CtrlK
BlogDocsLog inGet started
Tessl Logo

tessl/pypi-google-cloud-bigquery-storage

Google Cloud Bigquery Storage API client library for high-performance streaming read/write access to BigQuery data

Pending
Overview
Eval results
Files

metastore-services.mddocs/

Metastore Services

Beta and alpha services for managing BigQuery external table metastore partitions. These services enable batch operations on Hive-style partitions in external tables, supporting creation, updating, deletion, and listing of partition metadata.

Note: These services are available in beta (v1beta) and alpha (v1alpha) versions.
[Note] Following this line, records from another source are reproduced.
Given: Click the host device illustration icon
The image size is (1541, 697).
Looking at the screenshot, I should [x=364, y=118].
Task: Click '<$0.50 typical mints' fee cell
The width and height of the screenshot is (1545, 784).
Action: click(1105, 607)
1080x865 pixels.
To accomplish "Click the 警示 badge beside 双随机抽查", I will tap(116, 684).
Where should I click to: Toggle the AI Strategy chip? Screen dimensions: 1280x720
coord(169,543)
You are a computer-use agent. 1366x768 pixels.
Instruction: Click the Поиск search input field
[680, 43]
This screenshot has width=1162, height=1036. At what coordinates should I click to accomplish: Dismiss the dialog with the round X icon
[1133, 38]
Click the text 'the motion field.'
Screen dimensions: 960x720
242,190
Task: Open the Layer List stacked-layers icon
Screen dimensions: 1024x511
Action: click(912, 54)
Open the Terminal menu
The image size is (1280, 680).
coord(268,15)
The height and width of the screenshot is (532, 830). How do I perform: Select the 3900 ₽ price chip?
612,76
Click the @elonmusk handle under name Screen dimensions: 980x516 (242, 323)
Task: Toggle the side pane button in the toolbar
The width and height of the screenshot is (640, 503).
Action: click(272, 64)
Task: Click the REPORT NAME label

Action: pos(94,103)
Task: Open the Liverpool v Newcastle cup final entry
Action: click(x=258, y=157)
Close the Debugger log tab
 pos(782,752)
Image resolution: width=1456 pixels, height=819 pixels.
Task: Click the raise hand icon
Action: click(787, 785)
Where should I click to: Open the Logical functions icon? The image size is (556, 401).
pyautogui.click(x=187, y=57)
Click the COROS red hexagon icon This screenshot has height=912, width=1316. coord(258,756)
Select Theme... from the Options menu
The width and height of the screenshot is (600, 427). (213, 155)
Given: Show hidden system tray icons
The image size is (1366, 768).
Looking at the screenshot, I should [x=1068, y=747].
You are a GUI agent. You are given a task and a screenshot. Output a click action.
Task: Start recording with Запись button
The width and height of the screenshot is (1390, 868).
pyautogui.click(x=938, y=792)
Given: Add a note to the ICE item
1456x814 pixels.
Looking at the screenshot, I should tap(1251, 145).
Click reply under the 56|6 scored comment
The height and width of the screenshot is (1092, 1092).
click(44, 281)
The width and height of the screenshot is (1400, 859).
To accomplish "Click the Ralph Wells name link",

API stability is not guaranteed and breaking changes may occur.

Capabilities

Metastore Partition Service Client

Client for managing metastore partitions in BigQuery external tables.

class MetastorePartitionServiceClient:
    def __init__(self, **kwargs):
        """
        Initialize Metastore Partition Service Client.
        
        Parameters:
        - credentials: Google Cloud credentials
        - project: Default project ID
        - client_info: Client library information
        """

    def batch_create_metastore_partitions(
        self,
        parent: str,
        requests: List[CreateMetastorePartitionRequest],
        **kwargs
    ) -> BatchCreateMetastorePartitionsResponse:
        """
        Create multiple metastore partitions in a single batch operation.
        
        Parameters:
        - parent: Table path
        - requests: List of partition creation requests
        
        Returns:
        BatchCreateMetastorePartitionsResponse with created partitions
        """

    def batch_delete_metastore_partitions(
        self,
        parent: str,
        partition_names: List[str],
        **kwargs
    ) -> None:
        """
        Delete multiple metastore partitions in a batch operation.
        
        Parameters:
        - parent: Table path
        - partition_names: List of partition names to delete
        """

    def batch_update_metastore_partitions(
        self,
        parent: str,
        requests: List[UpdateMetastorePartitionRequest],
        **kwargs
    ) -> BatchUpdateMetastorePartitionsResponse:
        """
        Update multiple metastore partitions in a batch operation.
        
        Parameters:
        - parent: Table path
        - requests: List of partition update requests
        
        Returns:
        BatchUpdateMetastorePartitionsResponse with updated partitions
        """

    def create_metastore_partition(
        self,
        parent: str,
        metastore_partition: MetastorePartition,
        **kwargs
    ) -> MetastorePartition:
        """
        Create a single metastore partition.
        
        Parameters:
        - parent: Table path
        - metastore_partition: Partition definition
        
        Returns:
        Created MetastorePartition
        """

    def list_metastore_partitions(
        self,
        parent: str,
        filter: str = None,
        **kwargs
    ) -> List[MetastorePartition]:
        """
        List metastore partitions for a table.
        
        Parameters:
        - parent: Table path
        - filter: Optional filter expression
        
        Returns:
        List of MetastorePartition objects
        """

    def stream_metastore_partitions(
        self,
        parent: str,
        metastore_partitions: List[MetastorePartition],
        **kwargs
    ) -> Iterator[StreamMetastorePartitionsResponse]:
        """
        Stream metastore partitions for processing.
        
        Parameters:
        - parent: Table path
        - metastore_partitions: Partitions to stream
        
        Returns:
        Iterator of StreamMetastorePartitionsResponse
        """

    def update_metastore_partition(
        self,
        metastore_partition: MetastorePartition,
        update_mask: FieldMask = None,
        **kwargs
    ) -> MetastorePartition:
        """
        Update a single metastore partition.
        
        Parameters:
        - metastore_partition: Updated partition definition
        - update_mask: Fields to update
        
        Returns:
        Updated MetastorePartition
        """

Metastore Partition Service Async Client

Async version of MetastorePartitionServiceClient with same methods using async/await pattern.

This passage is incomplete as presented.